The Holocene extinction event is a term used to refer to the ongoing extinction of numerous animal species due to human activities. It is named after the geologic period of the Holocene, which began 11,550 years ago (about 9600 BC) and continues to the present. The Holocene extinction has eliminated between 20,000 and several hundred thousand species over the course of the last 12,000 years. The Holocene extinction is composed of two major pulses: one pulse 13,000 to 9,000 years ago, during the end of the last glacial period, when much of the Pleistocene megafauna went extinct, and a recent pulse, starting around 1950, when mass deforestation and other human activities have resulted in the extinction of many species.

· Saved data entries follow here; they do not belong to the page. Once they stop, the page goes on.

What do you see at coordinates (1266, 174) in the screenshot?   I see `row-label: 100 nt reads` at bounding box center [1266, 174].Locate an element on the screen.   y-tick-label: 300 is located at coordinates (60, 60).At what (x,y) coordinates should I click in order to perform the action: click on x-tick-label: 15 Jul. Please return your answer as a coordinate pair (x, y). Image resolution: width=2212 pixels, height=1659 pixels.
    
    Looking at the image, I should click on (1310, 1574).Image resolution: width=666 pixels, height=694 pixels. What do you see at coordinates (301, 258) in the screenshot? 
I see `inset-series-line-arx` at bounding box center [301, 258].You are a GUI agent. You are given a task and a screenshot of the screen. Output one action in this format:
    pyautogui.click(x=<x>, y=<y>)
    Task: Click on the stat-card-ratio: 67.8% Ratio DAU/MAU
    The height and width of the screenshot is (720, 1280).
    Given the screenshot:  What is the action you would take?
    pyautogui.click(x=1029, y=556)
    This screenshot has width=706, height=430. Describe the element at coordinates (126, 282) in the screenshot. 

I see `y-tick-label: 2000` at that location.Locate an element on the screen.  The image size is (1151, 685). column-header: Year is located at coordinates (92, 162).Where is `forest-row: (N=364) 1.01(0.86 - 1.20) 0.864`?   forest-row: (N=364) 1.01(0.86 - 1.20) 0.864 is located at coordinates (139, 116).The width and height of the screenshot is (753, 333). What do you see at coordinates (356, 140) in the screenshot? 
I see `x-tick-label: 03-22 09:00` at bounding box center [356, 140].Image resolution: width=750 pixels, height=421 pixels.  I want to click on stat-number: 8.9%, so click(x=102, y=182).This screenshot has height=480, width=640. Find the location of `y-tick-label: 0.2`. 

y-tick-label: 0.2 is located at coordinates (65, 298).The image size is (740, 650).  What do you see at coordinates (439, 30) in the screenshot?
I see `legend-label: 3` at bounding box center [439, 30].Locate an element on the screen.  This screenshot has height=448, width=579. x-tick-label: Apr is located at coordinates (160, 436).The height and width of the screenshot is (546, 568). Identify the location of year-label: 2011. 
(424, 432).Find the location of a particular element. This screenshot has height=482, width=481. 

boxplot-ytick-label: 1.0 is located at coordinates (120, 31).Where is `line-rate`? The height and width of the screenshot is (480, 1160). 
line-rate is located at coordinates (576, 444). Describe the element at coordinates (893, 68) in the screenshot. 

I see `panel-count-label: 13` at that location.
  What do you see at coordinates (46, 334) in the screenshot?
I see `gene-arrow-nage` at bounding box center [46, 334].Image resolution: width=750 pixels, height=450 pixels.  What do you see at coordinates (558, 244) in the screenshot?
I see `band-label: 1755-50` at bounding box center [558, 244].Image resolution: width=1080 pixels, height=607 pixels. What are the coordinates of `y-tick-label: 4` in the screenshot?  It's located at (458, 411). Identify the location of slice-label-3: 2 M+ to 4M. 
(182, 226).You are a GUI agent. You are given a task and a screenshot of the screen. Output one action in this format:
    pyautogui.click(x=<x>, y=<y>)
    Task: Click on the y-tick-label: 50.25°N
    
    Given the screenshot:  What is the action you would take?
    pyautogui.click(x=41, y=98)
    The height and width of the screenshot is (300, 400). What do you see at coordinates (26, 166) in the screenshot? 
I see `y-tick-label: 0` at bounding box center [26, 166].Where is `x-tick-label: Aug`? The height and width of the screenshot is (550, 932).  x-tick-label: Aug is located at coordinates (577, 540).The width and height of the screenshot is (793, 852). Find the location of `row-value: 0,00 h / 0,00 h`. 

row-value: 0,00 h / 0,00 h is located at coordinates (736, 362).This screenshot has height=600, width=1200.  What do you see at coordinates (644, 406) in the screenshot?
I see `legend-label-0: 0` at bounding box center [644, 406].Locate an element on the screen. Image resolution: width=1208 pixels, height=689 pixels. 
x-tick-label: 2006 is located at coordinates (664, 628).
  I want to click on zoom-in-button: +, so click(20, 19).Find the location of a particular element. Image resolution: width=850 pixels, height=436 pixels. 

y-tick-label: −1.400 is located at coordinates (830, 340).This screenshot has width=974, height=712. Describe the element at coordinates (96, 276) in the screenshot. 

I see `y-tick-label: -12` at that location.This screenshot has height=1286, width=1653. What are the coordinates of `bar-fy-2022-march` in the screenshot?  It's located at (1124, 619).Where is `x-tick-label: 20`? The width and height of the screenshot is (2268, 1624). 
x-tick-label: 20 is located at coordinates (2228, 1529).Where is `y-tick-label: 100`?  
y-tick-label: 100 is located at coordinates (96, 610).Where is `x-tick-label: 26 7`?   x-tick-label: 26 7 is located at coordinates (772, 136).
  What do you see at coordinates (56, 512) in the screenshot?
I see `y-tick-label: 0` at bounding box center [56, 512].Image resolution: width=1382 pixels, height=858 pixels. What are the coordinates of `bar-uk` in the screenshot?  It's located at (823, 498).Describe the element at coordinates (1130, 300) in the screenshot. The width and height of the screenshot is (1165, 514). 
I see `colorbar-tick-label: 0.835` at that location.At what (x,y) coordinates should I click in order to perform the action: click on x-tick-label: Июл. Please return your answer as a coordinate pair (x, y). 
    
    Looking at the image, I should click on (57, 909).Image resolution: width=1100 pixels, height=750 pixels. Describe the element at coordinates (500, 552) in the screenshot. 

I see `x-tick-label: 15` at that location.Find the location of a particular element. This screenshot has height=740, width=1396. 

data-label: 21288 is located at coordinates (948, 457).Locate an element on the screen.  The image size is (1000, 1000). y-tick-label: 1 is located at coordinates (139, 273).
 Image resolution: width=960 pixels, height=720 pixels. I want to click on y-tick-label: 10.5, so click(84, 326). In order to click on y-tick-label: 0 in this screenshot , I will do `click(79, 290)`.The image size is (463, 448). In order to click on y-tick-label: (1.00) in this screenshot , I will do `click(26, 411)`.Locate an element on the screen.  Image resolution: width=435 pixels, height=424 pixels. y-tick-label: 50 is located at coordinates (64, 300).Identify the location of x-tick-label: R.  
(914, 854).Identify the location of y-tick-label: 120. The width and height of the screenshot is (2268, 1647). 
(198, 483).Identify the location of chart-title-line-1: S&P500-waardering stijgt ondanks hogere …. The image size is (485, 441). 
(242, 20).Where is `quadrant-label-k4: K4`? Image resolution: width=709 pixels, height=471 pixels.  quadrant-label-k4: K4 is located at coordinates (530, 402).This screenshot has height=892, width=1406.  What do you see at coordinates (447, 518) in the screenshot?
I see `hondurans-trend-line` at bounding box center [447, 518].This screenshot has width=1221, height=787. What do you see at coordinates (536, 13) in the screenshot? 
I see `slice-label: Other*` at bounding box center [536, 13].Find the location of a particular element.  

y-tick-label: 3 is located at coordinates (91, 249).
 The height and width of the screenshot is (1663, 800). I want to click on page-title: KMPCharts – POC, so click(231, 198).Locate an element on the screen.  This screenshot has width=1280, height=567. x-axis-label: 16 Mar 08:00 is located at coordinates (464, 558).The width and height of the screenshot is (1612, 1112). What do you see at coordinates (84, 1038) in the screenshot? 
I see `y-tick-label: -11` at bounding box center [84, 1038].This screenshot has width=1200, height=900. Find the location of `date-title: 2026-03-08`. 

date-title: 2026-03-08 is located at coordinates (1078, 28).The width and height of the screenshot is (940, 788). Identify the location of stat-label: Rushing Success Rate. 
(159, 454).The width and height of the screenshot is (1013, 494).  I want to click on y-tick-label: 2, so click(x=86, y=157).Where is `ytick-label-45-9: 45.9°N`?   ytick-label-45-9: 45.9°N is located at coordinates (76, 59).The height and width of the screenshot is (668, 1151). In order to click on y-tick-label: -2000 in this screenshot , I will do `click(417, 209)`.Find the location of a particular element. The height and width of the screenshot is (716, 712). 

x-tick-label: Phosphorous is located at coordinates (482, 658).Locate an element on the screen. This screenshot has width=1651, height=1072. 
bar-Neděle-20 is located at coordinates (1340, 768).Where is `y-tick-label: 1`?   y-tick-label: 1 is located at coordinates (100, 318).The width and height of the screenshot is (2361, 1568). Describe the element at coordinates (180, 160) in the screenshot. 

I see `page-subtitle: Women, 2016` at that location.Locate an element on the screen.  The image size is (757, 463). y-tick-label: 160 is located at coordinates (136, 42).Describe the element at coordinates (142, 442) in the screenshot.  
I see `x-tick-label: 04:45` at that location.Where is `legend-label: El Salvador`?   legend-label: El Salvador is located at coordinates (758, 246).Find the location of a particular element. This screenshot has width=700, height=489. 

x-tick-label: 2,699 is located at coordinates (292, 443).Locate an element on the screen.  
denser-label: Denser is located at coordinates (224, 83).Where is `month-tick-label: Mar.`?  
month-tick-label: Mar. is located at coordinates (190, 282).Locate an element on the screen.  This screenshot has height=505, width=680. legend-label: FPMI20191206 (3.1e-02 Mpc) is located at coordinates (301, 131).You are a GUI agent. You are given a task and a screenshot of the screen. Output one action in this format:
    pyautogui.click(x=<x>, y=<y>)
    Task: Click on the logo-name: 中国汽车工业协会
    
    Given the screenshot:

Animal species extinct from the first pulse of the Holocene extinction include several species of mammoth, the dire wolf, short-faced bear, cave lion, cave bear, cave hyena, dwarf elephants, giant swan, giant rat, mastodon, American cheetah, ground sloths, marsupials of many species, numerous giant flightless birds, and many other animals. Most scientists are in agreement that these animals went extinct due to human activity, as many of them disappear within 1,000 years of the introduction of humans to an area. Some of the most precise findings are from evidence in Australia and the Americas, which were relatively isolated until the arrival of humans.
Animals that have gone extinct recently, during the latest pulse of the Holocene extinction, include the dodo, aurochs (a large type of horned cattle), the tarpan (a small horse), the Tasmanian Tiger, the quagga (a zebra relative), Steller's Sea Cow (relative of the manatee and Dugong), the giant Aye-aye (a nocturnal primate), the Great Auk (a penguin-like bird from the Atlantic region), the passenger pigeon (with about five billion birds in North America, was formerly one of the most numerous birds on the planet), the Golden Toad of Costa Rica, and many others. Biologists agree that the current extinction rate of animal species is several hundred times higher than the typical background level.